# EXERCISE GOAL:
Update the items below by changing every occurrence of "Identify the location of" to "Determine the location of", and leave all other text unchanged.

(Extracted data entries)

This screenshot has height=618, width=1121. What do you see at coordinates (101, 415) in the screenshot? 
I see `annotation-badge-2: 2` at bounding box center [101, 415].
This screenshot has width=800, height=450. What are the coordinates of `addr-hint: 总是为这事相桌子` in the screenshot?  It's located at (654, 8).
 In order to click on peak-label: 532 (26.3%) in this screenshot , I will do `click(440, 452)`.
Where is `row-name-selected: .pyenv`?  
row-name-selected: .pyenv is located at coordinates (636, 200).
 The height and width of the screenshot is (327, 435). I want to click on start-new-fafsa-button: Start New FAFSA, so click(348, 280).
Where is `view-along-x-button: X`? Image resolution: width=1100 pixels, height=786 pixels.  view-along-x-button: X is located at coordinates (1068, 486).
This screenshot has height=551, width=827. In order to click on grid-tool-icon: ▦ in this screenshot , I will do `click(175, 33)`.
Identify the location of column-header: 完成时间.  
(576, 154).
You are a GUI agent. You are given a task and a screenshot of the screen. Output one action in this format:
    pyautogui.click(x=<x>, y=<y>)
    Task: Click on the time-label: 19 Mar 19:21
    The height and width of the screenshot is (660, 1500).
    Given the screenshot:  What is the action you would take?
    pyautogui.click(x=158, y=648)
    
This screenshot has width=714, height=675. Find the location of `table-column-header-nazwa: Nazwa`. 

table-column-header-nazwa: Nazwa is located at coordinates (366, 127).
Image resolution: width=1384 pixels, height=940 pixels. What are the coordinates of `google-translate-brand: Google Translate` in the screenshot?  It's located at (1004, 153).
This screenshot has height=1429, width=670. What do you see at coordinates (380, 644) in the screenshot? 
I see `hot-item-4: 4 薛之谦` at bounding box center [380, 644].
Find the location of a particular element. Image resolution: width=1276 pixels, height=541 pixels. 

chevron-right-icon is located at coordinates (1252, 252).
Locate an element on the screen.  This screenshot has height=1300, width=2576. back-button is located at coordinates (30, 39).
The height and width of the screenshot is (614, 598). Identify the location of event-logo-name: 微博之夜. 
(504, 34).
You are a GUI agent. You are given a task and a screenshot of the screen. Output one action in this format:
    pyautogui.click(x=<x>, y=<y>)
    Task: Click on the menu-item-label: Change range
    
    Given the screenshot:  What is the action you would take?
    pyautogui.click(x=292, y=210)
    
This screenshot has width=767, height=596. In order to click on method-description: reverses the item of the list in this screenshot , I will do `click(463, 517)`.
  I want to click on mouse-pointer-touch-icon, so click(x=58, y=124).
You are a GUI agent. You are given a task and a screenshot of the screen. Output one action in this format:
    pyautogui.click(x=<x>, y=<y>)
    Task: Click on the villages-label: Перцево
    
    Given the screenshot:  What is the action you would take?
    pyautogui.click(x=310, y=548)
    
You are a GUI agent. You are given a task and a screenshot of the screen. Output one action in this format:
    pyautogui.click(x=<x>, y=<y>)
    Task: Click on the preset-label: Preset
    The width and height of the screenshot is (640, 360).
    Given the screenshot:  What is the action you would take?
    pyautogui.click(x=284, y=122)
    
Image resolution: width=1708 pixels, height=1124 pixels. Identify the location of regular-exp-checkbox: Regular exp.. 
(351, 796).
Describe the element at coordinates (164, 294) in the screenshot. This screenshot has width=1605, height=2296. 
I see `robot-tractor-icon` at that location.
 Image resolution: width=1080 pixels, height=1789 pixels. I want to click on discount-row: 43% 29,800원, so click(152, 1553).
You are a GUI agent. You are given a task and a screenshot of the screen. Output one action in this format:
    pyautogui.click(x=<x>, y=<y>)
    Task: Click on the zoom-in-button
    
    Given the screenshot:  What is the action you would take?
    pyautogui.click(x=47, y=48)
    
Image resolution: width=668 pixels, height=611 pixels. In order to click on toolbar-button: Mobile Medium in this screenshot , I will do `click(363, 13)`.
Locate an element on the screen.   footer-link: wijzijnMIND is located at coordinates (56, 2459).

# RESPONSE AREA:
This screenshot has height=618, width=1121. What do you see at coordinates (101, 415) in the screenshot? 
I see `annotation-badge-2: 2` at bounding box center [101, 415].
This screenshot has width=800, height=450. What are the coordinates of `addr-hint: 总是为这事相桌子` in the screenshot?  It's located at (654, 8).
 In order to click on peak-label: 532 (26.3%) in this screenshot , I will do `click(440, 452)`.
Where is `row-name-selected: .pyenv`?  
row-name-selected: .pyenv is located at coordinates (636, 200).
 The height and width of the screenshot is (327, 435). I want to click on start-new-fafsa-button: Start New FAFSA, so click(348, 280).
Where is `view-along-x-button: X`? Image resolution: width=1100 pixels, height=786 pixels.  view-along-x-button: X is located at coordinates (1068, 486).
This screenshot has height=551, width=827. In order to click on grid-tool-icon: ▦ in this screenshot , I will do `click(175, 33)`.
Determine the location of column-header: 完成时间.  
(576, 154).
You are a GUI agent. You are given a task and a screenshot of the screen. Output one action in this format:
    pyautogui.click(x=<x>, y=<y>)
    Task: Click on the time-label: 19 Mar 19:21
    The height and width of the screenshot is (660, 1500).
    Given the screenshot:  What is the action you would take?
    pyautogui.click(x=158, y=648)
    
This screenshot has width=714, height=675. Find the location of `table-column-header-nazwa: Nazwa`. 

table-column-header-nazwa: Nazwa is located at coordinates (366, 127).
Image resolution: width=1384 pixels, height=940 pixels. What are the coordinates of `google-translate-brand: Google Translate` in the screenshot?  It's located at (1004, 153).
This screenshot has height=1429, width=670. What do you see at coordinates (380, 644) in the screenshot? 
I see `hot-item-4: 4 薛之谦` at bounding box center [380, 644].
Find the location of a particular element. Image resolution: width=1276 pixels, height=541 pixels. 

chevron-right-icon is located at coordinates (1252, 252).
Locate an element on the screen.  This screenshot has height=1300, width=2576. back-button is located at coordinates (30, 39).
The height and width of the screenshot is (614, 598). Determine the location of event-logo-name: 微博之夜. 
(504, 34).
You are a GUI agent. You are given a task and a screenshot of the screen. Output one action in this format:
    pyautogui.click(x=<x>, y=<y>)
    Task: Click on the menu-item-label: Change range
    
    Given the screenshot:  What is the action you would take?
    pyautogui.click(x=292, y=210)
    
This screenshot has width=767, height=596. In order to click on method-description: reverses the item of the list in this screenshot , I will do `click(463, 517)`.
  I want to click on mouse-pointer-touch-icon, so click(x=58, y=124).
You are a GUI agent. You are given a task and a screenshot of the screen. Output one action in this format:
    pyautogui.click(x=<x>, y=<y>)
    Task: Click on the villages-label: Перцево
    
    Given the screenshot:  What is the action you would take?
    pyautogui.click(x=310, y=548)
    
You are a GUI agent. You are given a task and a screenshot of the screen. Output one action in this format:
    pyautogui.click(x=<x>, y=<y>)
    Task: Click on the preset-label: Preset
    The width and height of the screenshot is (640, 360).
    Given the screenshot:  What is the action you would take?
    pyautogui.click(x=284, y=122)
    
Image resolution: width=1708 pixels, height=1124 pixels. Determine the location of regular-exp-checkbox: Regular exp.. 
(351, 796).
Describe the element at coordinates (164, 294) in the screenshot. This screenshot has width=1605, height=2296. 
I see `robot-tractor-icon` at that location.
 Image resolution: width=1080 pixels, height=1789 pixels. I want to click on discount-row: 43% 29,800원, so click(152, 1553).
You are a GUI agent. You are given a task and a screenshot of the screen. Output one action in this format:
    pyautogui.click(x=<x>, y=<y>)
    Task: Click on the zoom-in-button
    
    Given the screenshot:  What is the action you would take?
    pyautogui.click(x=47, y=48)
    
Image resolution: width=668 pixels, height=611 pixels. In order to click on toolbar-button: Mobile Medium in this screenshot , I will do `click(363, 13)`.
Locate an element on the screen.   footer-link: wijzijnMIND is located at coordinates (56, 2459).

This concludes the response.